Sarah Silverman Puts a New Spin on 'Stupid Pet Tricks'

Sarah Silverman is bringing a fresh approach to David Letterman's 'Stupid Pet Tricks' segment with her new show.


A Behind the Scenes Look

Unlike the original segment, the 'stupid pet tricks' on Sarah Silverman's show happen behind the scenes. Silverman wanted to create a show that was reminiscent of 'The Muppet Show,' where viewers get a glimpse of what goes on off-camera. Each episode features a storyline, such as a writers' room with just one human or a rival host with his own animal program, played by Jack McBrayer. The show also boasts of guest appearances from the likes of Will Ferrell, Jon Hamm, Reggie Watts, Judd Apatow, and even David Letterman.

Silverman explains that the show has layers to it, catering to both kids and parents. It has elements that children will love and understand, while also incorporating humor that parents will appreciate. This is similar to popular shows like 'The Muppet Show,' 'Sesame Street,' and 'The Simpsons,' which have content that appeals to different age groups.

Animal Welfare

Silverman ensures viewers concerned with animal treatment that all the non-human performers on the show were well taken care of. Guardians and minders were present on set at all times to ensure the animals' well-being. Precautions were taken to avoid any harm or stress to the animals, including giving them proper rest and only touching them in ways they were comfortable with. Silverman emphasizes the importance of respecting and understanding animals' boundaries, drawing parallels to people who also have personal preferences about being touched.
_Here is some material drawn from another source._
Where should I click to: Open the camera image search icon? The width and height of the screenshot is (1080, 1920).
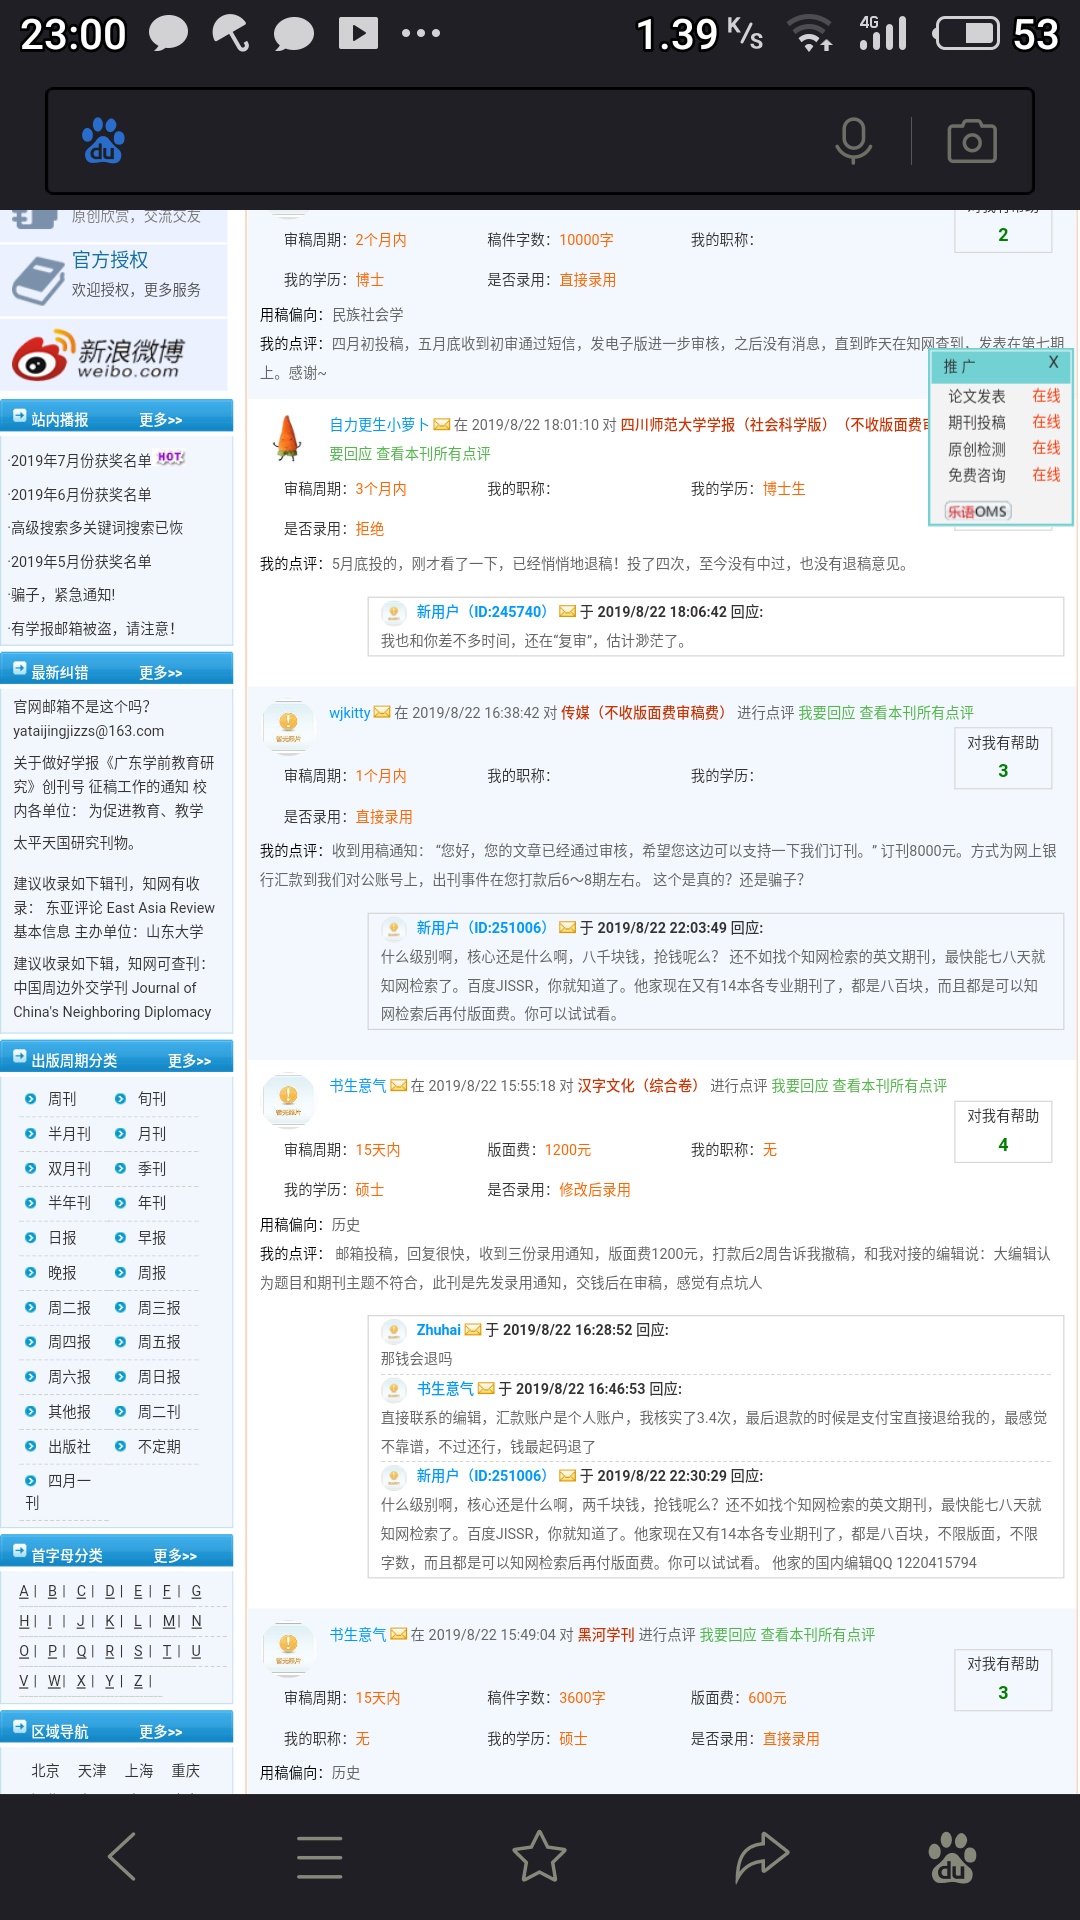pyautogui.click(x=971, y=141)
The show's production team took animal welfare seriously, and the safety and protection of the animals were top priorities. Silverman's love for animals shines through in her commitment to creating a safe and enjoyable environment for the furry performers on the show.

Premiere and Concept

Warner Bros. Discovery has come up with an interesting strategy to launch the show. 'Stupid Pet Tricks' will debut right after the annual 'Puppy Bowl,' a beloved Super Bowl alternative, on multiple networks. The show will then continue airing regularly on TBS on Mondays. Silverman acknowledges the vaudevillian charm of seeing animals perform interesting stunts and keeps the show's concept 'low fi' to maintain its appeal. She expresses her pleasure in producing a show that transcends politics and is universally enjoyable.

Silverman's aim was to create something that everyone can agree on, and 'Stupid Pet Tricks' achieves that by providing light-hearted entertainment centered around pets. The show is a departure from the usual divisive content and offers a refreshing break from politics and controversy.